No, but they capped the hard workers at Carleton University who are on strike right now against this government. Let’s be very clear: That’s not what a friend does.

But I tell you what an actual friend does, Speaker. An actual friend goes to someone in crisis and lifts them up. That’s what I saw in this great province last November. I saw a purple tide of custodians, ECEs and EAs and library techs and receptionists that had enough of this government’s spin. There are some days when I’m in this cham-ber and I hear the education minister talk, and I think that member is going to spin so hard, he’s going to leave the ceiling of this building and end up somewhere on the Gardiner Expressway. It’s unbelievable.

If you believe the minister, Speaker, you would think that our education system is properly funded. But here’s what the member for Ottawa West–Nepean just told us earlier in this debate: We are losing 21 critical positions in the Ottawa-Carleton District School Board. So when they say, “We’re a friend of public education; we’re coming to help,” I think about the health care debates we’ve been having in this place. Friend to nurses: Have we heard that before? We know that in 2022, there were 158 emergency rooms that had to close because of the cuts of this government.

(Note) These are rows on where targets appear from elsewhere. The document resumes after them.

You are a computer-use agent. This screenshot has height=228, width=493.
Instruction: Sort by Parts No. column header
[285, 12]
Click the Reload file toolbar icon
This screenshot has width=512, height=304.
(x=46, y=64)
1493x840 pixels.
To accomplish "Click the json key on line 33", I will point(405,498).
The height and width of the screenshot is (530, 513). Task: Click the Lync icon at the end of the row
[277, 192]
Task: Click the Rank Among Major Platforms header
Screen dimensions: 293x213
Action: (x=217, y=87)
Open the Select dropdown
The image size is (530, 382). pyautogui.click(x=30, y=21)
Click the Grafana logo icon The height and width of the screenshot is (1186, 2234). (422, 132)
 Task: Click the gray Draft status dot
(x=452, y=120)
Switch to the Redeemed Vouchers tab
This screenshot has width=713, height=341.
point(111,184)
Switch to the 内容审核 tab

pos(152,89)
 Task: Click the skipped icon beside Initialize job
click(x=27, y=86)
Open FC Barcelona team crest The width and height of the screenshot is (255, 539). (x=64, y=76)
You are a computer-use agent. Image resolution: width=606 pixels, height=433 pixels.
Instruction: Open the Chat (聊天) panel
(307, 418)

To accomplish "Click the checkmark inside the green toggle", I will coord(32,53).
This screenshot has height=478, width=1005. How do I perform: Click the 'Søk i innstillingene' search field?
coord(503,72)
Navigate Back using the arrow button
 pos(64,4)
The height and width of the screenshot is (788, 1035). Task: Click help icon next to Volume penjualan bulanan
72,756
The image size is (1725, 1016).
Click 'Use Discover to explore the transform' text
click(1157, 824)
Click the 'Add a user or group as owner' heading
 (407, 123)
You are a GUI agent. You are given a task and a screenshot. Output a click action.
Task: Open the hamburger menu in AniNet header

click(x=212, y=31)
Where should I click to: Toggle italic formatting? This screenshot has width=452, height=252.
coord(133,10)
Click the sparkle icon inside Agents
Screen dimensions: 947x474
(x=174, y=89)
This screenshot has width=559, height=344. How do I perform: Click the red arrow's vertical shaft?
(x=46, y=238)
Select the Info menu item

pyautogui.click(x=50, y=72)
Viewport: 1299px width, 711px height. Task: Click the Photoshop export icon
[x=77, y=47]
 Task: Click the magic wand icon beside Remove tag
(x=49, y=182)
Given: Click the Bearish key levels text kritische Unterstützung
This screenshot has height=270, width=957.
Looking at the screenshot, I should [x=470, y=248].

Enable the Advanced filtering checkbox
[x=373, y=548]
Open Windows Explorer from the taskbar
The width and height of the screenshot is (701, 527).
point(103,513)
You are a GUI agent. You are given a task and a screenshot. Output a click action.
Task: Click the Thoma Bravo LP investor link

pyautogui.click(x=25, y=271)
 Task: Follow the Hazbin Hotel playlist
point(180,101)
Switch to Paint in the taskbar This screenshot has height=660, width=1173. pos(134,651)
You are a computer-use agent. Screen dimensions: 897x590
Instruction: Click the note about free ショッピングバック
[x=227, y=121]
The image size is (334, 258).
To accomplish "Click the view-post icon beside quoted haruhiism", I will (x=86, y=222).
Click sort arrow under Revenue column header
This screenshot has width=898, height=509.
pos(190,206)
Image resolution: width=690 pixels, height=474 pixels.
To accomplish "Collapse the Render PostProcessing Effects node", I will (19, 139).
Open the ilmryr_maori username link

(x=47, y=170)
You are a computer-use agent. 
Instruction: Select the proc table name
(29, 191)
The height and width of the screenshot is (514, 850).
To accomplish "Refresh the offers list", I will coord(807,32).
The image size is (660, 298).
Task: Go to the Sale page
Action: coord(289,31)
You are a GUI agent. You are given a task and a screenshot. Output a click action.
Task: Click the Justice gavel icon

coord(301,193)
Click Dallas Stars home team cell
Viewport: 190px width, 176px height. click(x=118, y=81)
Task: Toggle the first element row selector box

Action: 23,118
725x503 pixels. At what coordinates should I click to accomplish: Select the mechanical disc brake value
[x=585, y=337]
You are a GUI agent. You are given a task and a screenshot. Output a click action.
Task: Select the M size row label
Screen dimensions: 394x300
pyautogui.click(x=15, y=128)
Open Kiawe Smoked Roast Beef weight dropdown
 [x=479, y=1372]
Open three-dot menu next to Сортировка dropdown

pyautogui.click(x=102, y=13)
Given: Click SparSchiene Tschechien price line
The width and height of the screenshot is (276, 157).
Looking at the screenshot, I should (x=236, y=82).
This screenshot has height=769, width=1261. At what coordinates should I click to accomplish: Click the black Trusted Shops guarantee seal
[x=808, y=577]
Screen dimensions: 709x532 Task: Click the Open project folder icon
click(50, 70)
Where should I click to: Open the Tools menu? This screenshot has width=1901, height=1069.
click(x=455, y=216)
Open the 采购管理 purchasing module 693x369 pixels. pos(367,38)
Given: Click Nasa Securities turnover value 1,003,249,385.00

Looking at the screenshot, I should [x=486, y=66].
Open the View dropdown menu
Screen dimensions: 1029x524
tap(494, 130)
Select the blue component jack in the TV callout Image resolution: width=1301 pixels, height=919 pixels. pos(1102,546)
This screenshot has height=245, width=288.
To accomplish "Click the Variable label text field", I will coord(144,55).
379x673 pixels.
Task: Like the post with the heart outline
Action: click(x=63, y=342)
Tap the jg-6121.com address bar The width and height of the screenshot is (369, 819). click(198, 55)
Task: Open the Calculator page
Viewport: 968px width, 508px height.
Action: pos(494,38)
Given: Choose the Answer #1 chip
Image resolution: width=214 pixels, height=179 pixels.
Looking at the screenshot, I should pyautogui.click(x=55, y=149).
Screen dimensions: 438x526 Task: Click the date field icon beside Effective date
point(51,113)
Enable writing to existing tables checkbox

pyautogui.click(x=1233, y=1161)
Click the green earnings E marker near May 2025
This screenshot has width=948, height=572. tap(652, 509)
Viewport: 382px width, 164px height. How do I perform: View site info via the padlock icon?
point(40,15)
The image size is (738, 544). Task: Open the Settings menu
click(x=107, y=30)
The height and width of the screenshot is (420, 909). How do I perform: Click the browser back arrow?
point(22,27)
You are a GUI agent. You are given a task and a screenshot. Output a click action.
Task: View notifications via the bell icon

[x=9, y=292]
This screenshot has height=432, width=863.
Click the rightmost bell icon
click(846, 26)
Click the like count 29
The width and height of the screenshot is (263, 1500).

We have to reckon reality with rhetoric. We have to reckon the espoused friendship with that person’s actions in this place. Speaker, I want to tell this government through you, you are no friend of the education system if you stand in this place, talk about people wanting bailouts while you make their schools harder to work in and harder to study in. You are no friend.

I also want to say this, Speaker. I’ve had occasion to work with a dad of an autistic child back home. His son goes to high school. In the pandemic, the school that this young adult went to accommodated this son and was helping him figure out a way to explore that classroom, because there was a lot more space in the school because so many kids were at home learning virtually. There was a lot of hard work put into accommodating that child. Moreover, that dad, Steve, reached out to our children’s hospital to bring in specialized autism expertise to make that successful.

Guess where we’re at with Steve’s son now, Speaker? Last I heard, the school has said that because of interactions, now that everybody is back, now that there’s a lot of stimulus, now that it’s tougher for Steve’s son to get by in the school, that he is only entitled to two hours of high school a day—two hours. This minister talks about all the great work they’re doing for students with special needs, but for Steve’s son—two hours of education in the province of Ontario. You are no friend to that family. You are no friend to that son. Nor are you a friend to the thousands of kids in the legacy autism program who need as good an opportunity as everybody else.

Speaker, I don’t call them students with disabilities; I call them students with superpowers who have so much to offer and give. But you are not helping them. You are no friend to them. You are no friend to the staff if you make their workplaces hard to live in.

I encourage the folks watching this debate at home: Judge this government by how they vote. You’re not a friend to public education if you make education worse.